-- SUPPLIED DATA --
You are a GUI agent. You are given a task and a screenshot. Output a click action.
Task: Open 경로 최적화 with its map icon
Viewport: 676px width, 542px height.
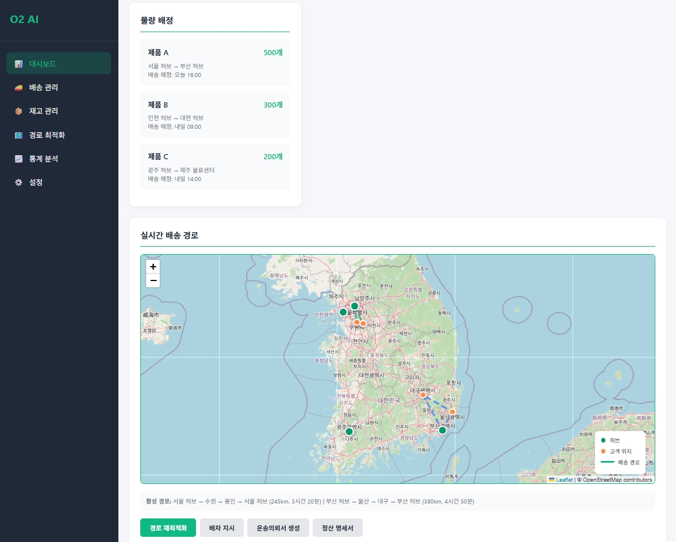18,135
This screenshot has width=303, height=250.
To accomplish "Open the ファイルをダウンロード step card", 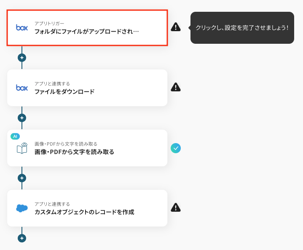I will [87, 88].
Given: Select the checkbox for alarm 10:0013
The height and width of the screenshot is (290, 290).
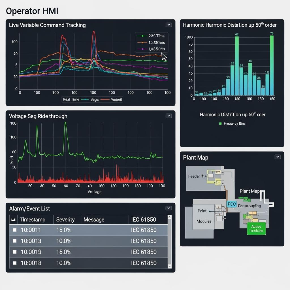Looking at the screenshot, I should tap(14, 241).
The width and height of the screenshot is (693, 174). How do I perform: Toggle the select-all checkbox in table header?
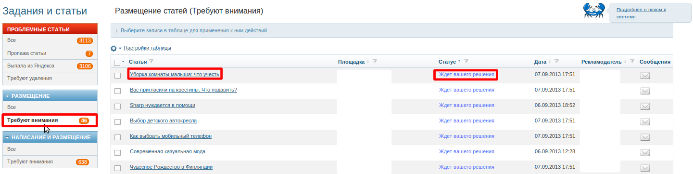(x=117, y=62)
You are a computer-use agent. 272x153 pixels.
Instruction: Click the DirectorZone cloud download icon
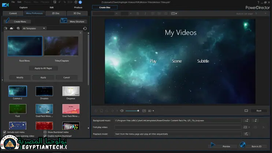coord(12,28)
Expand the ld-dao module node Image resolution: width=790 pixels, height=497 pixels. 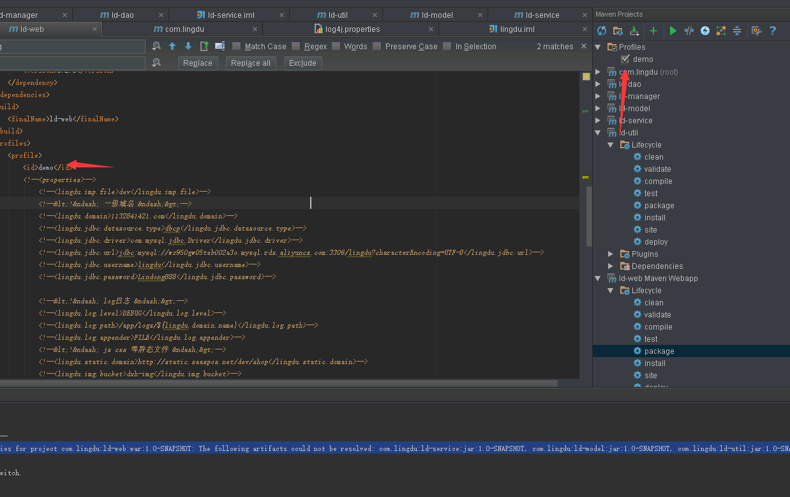point(598,84)
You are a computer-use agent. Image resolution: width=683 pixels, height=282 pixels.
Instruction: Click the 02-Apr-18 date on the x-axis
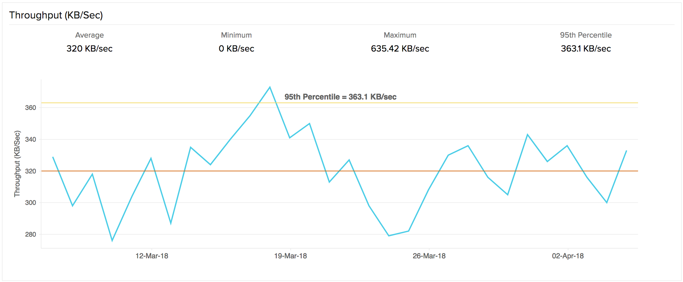tap(568, 256)
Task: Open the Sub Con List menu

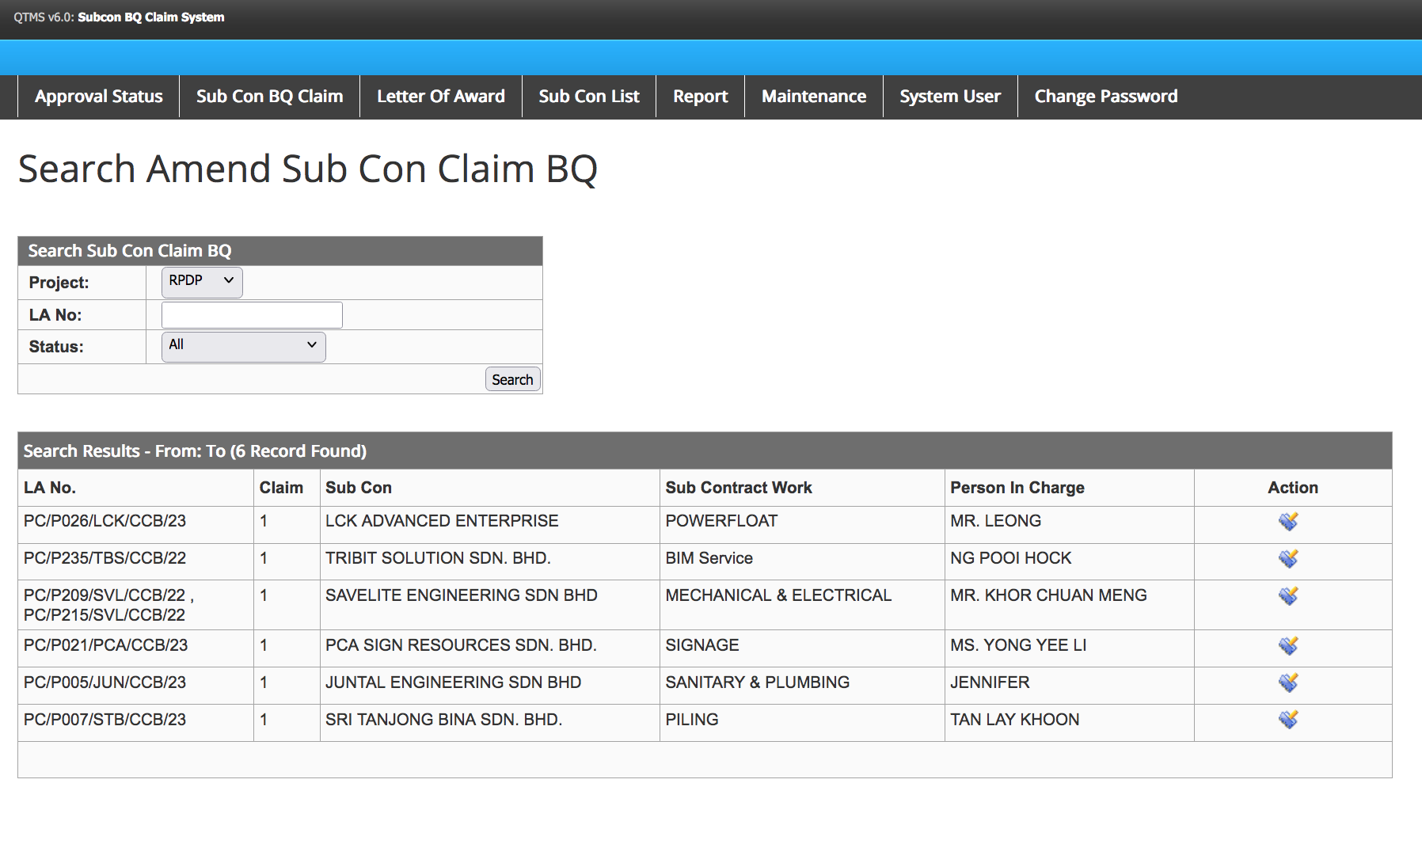Action: click(x=589, y=97)
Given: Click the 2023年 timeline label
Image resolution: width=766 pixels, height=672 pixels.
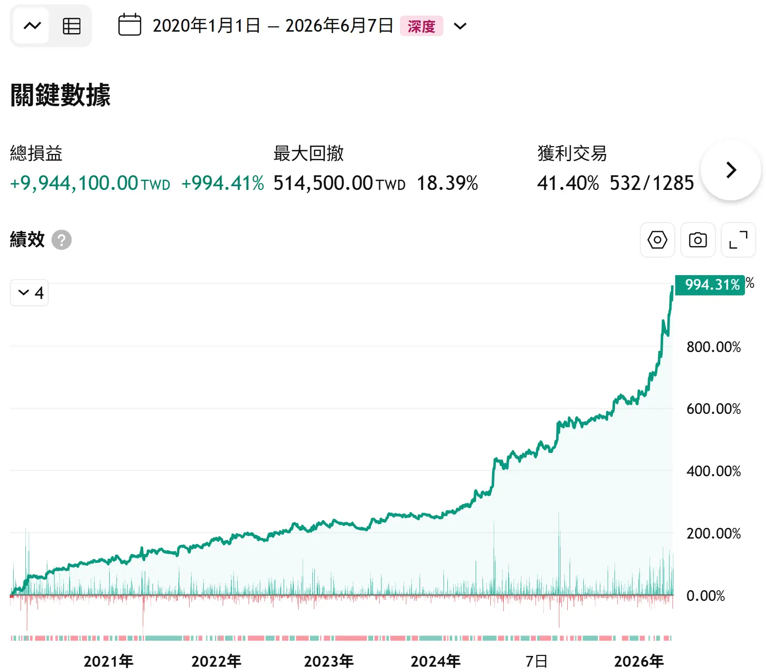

-- THE PROBLEM --
Search the material for "agent" and copy each matching line.

-- WRITTEN ANSWER --
You are a GUI agent. You are given a task and a screenshot. Output a click action.
You are a computer-use agent. 272x153 pixels.
You are a computer-use agent. Image resolution: width=683 pixels, height=282 pixels.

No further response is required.